Wednesday, November 18, 2015

Insensitive

Autumn Leaves: half - green, half - red simultaneously!

Someone asked me the other day if I thought that increased tolerance of public incivility was leading to an increase in individual anger? We're all treated rudely by store clerks and so - called "civil" servants from time to time, if not daily, right? Thinking of impersonal insensitivity reminded me of this 90s single that laments a more intimate version of the same tendency:

Insensitive
How do you cool your lips, after a summer's kiss?
How do you rid the sweat, after the body bliss?
How do you turn your eyes, from the romantic glare?
How do you block the sound of a voice
You'd know anywhere?

Oh, I really should've known
By the time you drove me home
By the vagueness in your eyes, your casual goodbyes
By the chill in your embrace
The expression on your face that told me
Maybe you might have some advice to give
On how to be insensitive
Insensitive
Insensitive

How do you numb your skin, after the warmest touch?
How do you slow your blood, after the body rush?
How do you free your soul, after you've found a friend?
How do you teach your heart it's a crime to fall in love again?

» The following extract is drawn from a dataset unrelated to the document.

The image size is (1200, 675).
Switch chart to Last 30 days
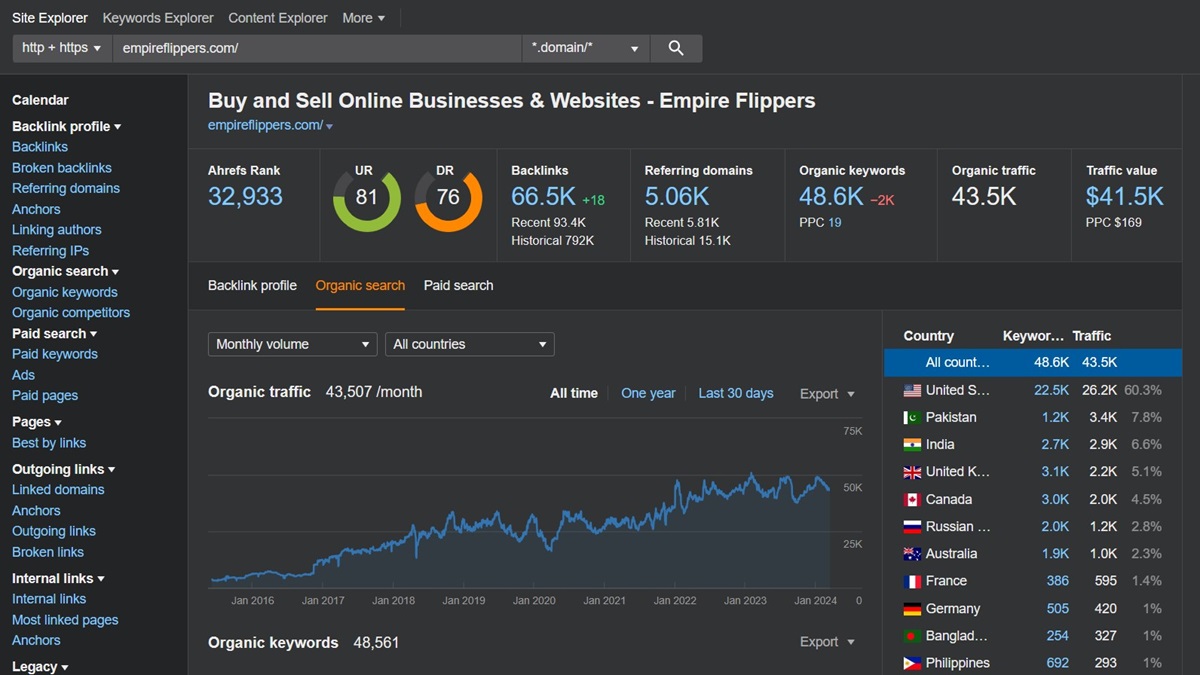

Oh, you probably won't remember me
It's probably ancient history
I'm one of the chosen few
Who went ahead and fell for you
I'm out of vogue, I'm out of touch
I fell too fast, I feel too much
I thought that you might have some advice to give
On how to be insensitive

Oh, I really should've known
By the time you drove me home
By the vagueness in your eyes, your casual goodbyes
By the chill in your embrace
The expression on your face that told me
Maybe you might have some advice to give
On how to be insensitive


~ Jann Arden, Canadian singer - songwriter (b 1962)

Jann Arden sings from the heart;
poet Sharon Olds writes from the gut:

Sex Without Love
How do they do it, the ones who make love
without love? Beautiful as dancers,
gliding over each other like ice-skaters
over the ice, fingers hooked
inside each other's bodies, faces
red as steak, wine, wet as the
children at birth whose mothers are going to
give them away. How do they come to the
come to the come to the God come to the
still waters, and not love
the one who came there with them, light
rising slowly as steam off their joined
skin? These are the true religious,
the purists, the pros, the ones who will not
accept a false Messiah, love the
priest instead of the God. They do not
mistake the lover for their own pleasure,
they are like great runners: they know they are alone
with the road surface, the cold, the wind,
the fit of their shoes, their over-all cardio-
vascular health--just factors, like the partner
in the bed, and not the truth, which is the
single body alone in the universe
against its own best time.


~ Sharon Olds, American Poet (b 1942)

Once again, I'm reminded of the narcissistic Little Chap, always focused on himself in Stop the World, I Want to Get Off. At the end, rather than stopping the world, he simply admits that "the only person I ever really loved was me." Could that be the problem? As Coach once advised his daughter Kelly in one of my favorite episodes, being insensitive doesn't always prevent you from getting what you want; it just means that, sometimes, you'll have it all alone.

1 comment:

  1. https://en.wikipedia.org/wiki/List_of_Coach_episodes

    Season 2 (1989–90)"Kelly Girl"
    (# in season 18 # in series 31)

    "Kelly volunteers to be Hayden's secretary for the summer, but when she receives a better job offer, she leaves him to fend for himself."